In a recent news story, Oprah Winfrey spoke of being slighted in Zurich as she shopped for a purse. According to the much-loved figure, a clerk refused to show her a bag on the grounds that it was too expensive. Not surprisingly, the clerk denies the accusation, saying that she simply described the bag as “more expensive,” not “too expensive.” Could this international embarrassment really just be a case of “too” versus “more”?

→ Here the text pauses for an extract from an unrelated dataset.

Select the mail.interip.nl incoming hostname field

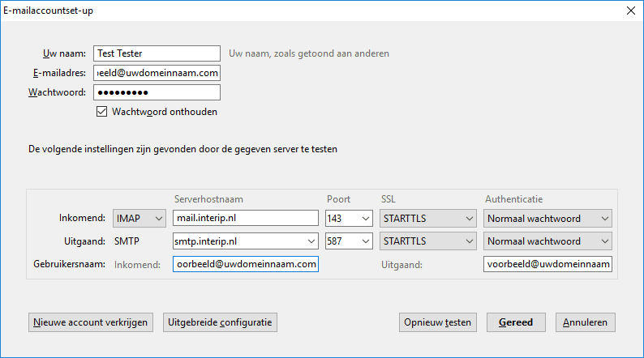click(246, 218)
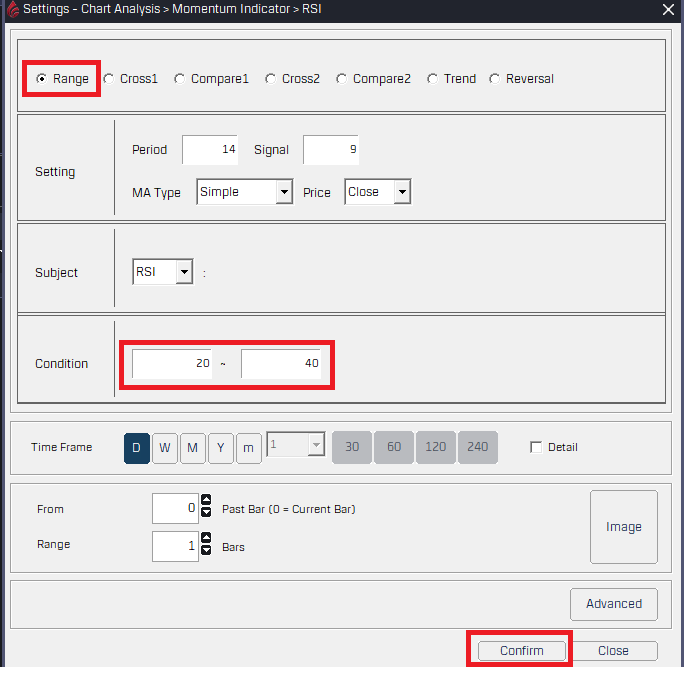This screenshot has height=682, width=684.
Task: Choose the Trend radio option
Action: [x=432, y=79]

The story took on a life of its own, and apologies are now flying. The clerk is sorry, Oprah is sorry and, in fact, the entire city of Zurich is sorry—a public apology has been issued! Although I don’t doubt Oprah’s version, the optimistic side of me can’t help but wonder if perhaps the shopkeeper is also telling the truth. After all, a misunderstanding is defined as a mismatch between the speaker’s intended meaning and the hearer’s understanding. Sociolinguistic studies have determined that the mere existence of a language barrier causes tension. It generates a negative emotional and cognitive response and people are reluctant to seek necessary information. Maybe language is to blame for Oprah’s purse predicament.

English learners have a hard time remembering that ‘too’ has a negative consequence. If someone is ‘too upbeat,’ the listener understands that a negative outcome will follow…too upbeat for what? What happened? If someone is ‘more upbeat’ or ‘so upbeat,’ there is no negative result…good for him. I’ve heard students say that they liked something ‘too much,’ a weekend was ‘too fun’ or a movie was ‘too good,’ to which I usually respond, too good for what? Even my toddler is struggling with ‘too.’ He demands every night that we leave his door ‘too much’ open.

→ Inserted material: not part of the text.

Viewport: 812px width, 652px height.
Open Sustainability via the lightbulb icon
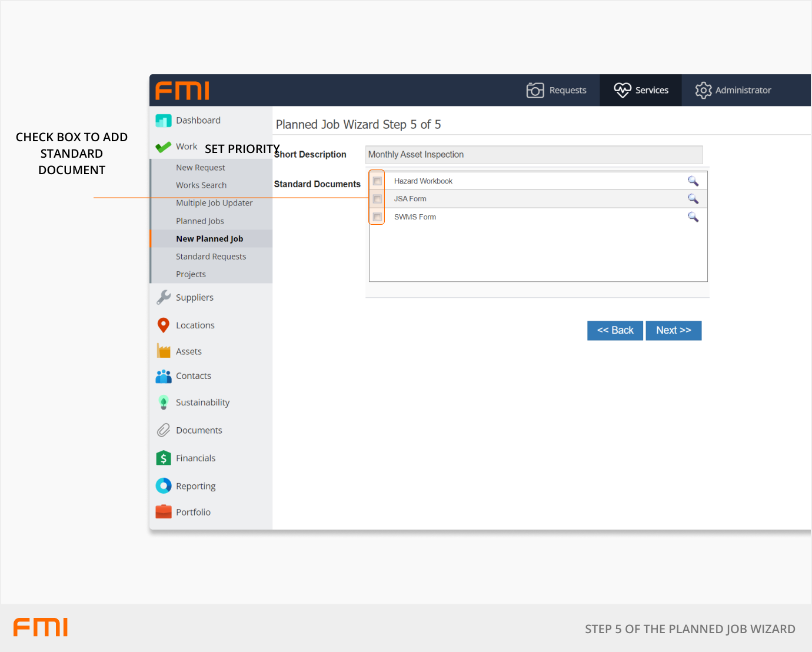163,402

Although adverbs like ‘too’ and ‘more’ are frequent culprits, misunderstandings can also come from unfamiliar vocabulary, false cognates, idiomatic expressions and lack of cultural understanding. The Spanish embarazada, ‘pregnant,’ has been tripping up English speakers for years but, unfortunately, false cognates between Spanish and English have caused much worse than embarrassment.

In the case of a young Florida boy, a language misunderstanding cost him dearly. He entered an emergency room complaining that he was intoxicado. The doctor, who understood the word through an English cultural context, thought that the boy was ‘intoxicated’ and treated him for a drug overdose. In Spanish, intoxicado means ‘generally not well from something that you ate or drank.’ In fact, he was suffering from a brain hemorrhage, which required a much different treatment, and he is now paralyzed.

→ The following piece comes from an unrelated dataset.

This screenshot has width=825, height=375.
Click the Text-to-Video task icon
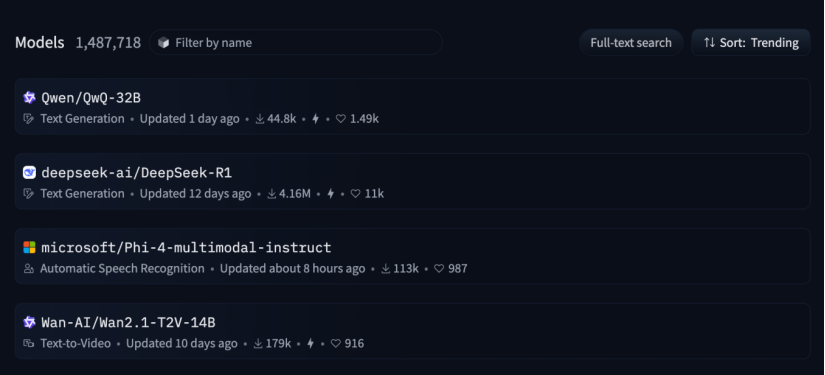[28, 343]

According to a recent article in the Wall Street Journal, nearly half the executives at global companies believe that language barriers have spoiled cross-border deals and caused many financial losses.

Although it’s costly for the companies, some well-known global marketing translations gone bad are too funny to forget. The ‘got milk’ campaign was apparently translated into Spanish as ‘are you lactating?’ and the Coors campaign, ‘turn it loose,’ came off as the imperative ‘suffer from diarrhea.’ The Swedish furniture giant Ikea named one of its new desks Fartfull and in the 1970s, an American computer company, ‘Wang,’ was marketed in England as ‘Wang Cares.’ They pulled the add because it sounded surprisingly like the insulting ‘wankers.’

My son’s doctor recently sent me an article (also from the Wall Street Journal) pointing out that even though we speak the same language, there is still a very real language barrier between American and British English. If you need a ‘rubber’ in England, you’re not in bed, you’re at school. People live in a ‘flat’ rather than changing one, a ‘bum’ is a backside, not a derogatory title, and a ‘nappy’ is a diaper, not a sweet little afternoon slumber. One of the funnier language confusions I’ve heard between English speakers came from a blogger who writes that, while at a conference, his female colleague said goodnight and promised to knock him up in the morning.

The next time you see a person struggling with English or find yourself in a country where people don’t speak your language, remember that mix-ups, misunderstandings and misinterpretations are a part of everyday life. With over 7,000 languages in the world, even superstars like Oprah are bound to fall into communication pitfalls now and again.